(RECORDS FOR THIS TASK)
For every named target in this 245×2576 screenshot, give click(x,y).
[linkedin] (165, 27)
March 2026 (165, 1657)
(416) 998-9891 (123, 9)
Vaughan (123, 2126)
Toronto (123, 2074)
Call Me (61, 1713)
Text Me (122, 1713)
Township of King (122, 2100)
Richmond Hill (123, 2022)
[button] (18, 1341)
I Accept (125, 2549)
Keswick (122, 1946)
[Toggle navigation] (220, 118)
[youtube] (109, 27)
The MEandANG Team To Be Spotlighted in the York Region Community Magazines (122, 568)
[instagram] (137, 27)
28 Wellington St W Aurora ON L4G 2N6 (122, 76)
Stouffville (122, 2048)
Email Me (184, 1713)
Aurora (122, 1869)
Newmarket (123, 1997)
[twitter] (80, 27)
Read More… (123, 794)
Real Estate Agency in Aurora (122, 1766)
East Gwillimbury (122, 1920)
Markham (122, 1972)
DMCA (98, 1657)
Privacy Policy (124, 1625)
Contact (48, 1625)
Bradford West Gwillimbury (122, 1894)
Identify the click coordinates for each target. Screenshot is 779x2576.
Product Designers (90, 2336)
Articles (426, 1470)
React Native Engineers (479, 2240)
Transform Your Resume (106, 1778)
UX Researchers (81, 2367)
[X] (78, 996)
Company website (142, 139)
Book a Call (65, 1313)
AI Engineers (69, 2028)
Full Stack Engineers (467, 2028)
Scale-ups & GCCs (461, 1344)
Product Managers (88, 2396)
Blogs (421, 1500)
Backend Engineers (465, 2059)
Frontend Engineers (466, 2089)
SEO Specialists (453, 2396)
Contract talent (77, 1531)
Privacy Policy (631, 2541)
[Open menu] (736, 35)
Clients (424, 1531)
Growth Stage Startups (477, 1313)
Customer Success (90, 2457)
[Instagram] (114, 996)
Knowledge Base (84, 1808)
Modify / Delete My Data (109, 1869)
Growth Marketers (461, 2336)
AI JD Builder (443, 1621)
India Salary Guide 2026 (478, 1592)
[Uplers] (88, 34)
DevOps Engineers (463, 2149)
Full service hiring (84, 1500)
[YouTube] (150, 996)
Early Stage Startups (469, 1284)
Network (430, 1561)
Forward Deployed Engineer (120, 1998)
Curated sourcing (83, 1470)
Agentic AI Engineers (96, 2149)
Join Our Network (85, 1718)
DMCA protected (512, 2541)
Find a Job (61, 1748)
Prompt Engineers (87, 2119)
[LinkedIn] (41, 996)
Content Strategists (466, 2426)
(End RECORDS FOR THIS TASK)
**PROBLEM DETAILS**
Please copy each entry. Leave nothing out.

**WRITTEN RESPONSE**
For every named target in this 245×2576 screenshot, give click(x,y).
[linkedin] (165, 27)
March 2026 (165, 1657)
(416) 998-9891 (123, 9)
Vaughan (123, 2126)
Toronto (123, 2074)
Call Me (61, 1713)
Text Me (122, 1713)
Township of King (122, 2100)
Richmond Hill (123, 2022)
[button] (18, 1341)
I Accept (125, 2549)
Keswick (122, 1946)
[Toggle navigation] (220, 118)
[youtube] (109, 27)
The MEandANG Team To Be Spotlighted in the York Region Community Magazines (122, 568)
[instagram] (137, 27)
28 Wellington St W Aurora ON L4G 2N6 (122, 76)
Stouffville (122, 2048)
Email Me (184, 1713)
Aurora (122, 1869)
Newmarket (123, 1997)
[twitter] (80, 27)
Read More… (123, 794)
Real Estate Agency in Aurora (122, 1766)
East Gwillimbury (122, 1920)
Markham (122, 1972)
DMCA (98, 1657)
Privacy Policy (124, 1625)
Contact (48, 1625)
Bradford West Gwillimbury (122, 1894)
Identify the click coordinates for each target. Screenshot is 779x2576.
Product Designers (90, 2336)
Articles (426, 1470)
React Native Engineers (479, 2240)
Transform Your Resume (106, 1778)
UX Researchers (81, 2367)
[X] (78, 996)
Company website (142, 139)
Book a Call (65, 1313)
AI Engineers (69, 2028)
Full Stack Engineers (467, 2028)
Scale-ups & GCCs (461, 1344)
Product Managers (88, 2396)
Blogs (421, 1500)
Backend Engineers (465, 2059)
Frontend Engineers (466, 2089)
SEO Specialists (453, 2396)
Contract talent (77, 1531)
Privacy Policy (631, 2541)
[Open menu] (736, 35)
Clients (424, 1531)
Growth Stage Startups (477, 1313)
Customer Success (90, 2457)
[Instagram] (114, 996)
Knowledge Base (84, 1808)
Modify / Delete My Data (109, 1869)
Growth Marketers (461, 2336)
AI JD Builder (443, 1621)
India Salary Guide 2026 (478, 1592)
[Uplers] (88, 34)
DevOps Engineers (463, 2149)
Full service hiring (84, 1500)
[YouTube] (150, 996)
Early Stage Startups (469, 1284)
Network (430, 1561)
Forward Deployed Engineer (120, 1998)
Curated sourcing (83, 1470)
Agentic AI Engineers (96, 2149)
Join Our Network (85, 1718)
DMCA protected (512, 2541)
Find a Job (61, 1748)
Prompt Engineers (87, 2119)
[LinkedIn] (41, 996)
Content Strategists (466, 2426)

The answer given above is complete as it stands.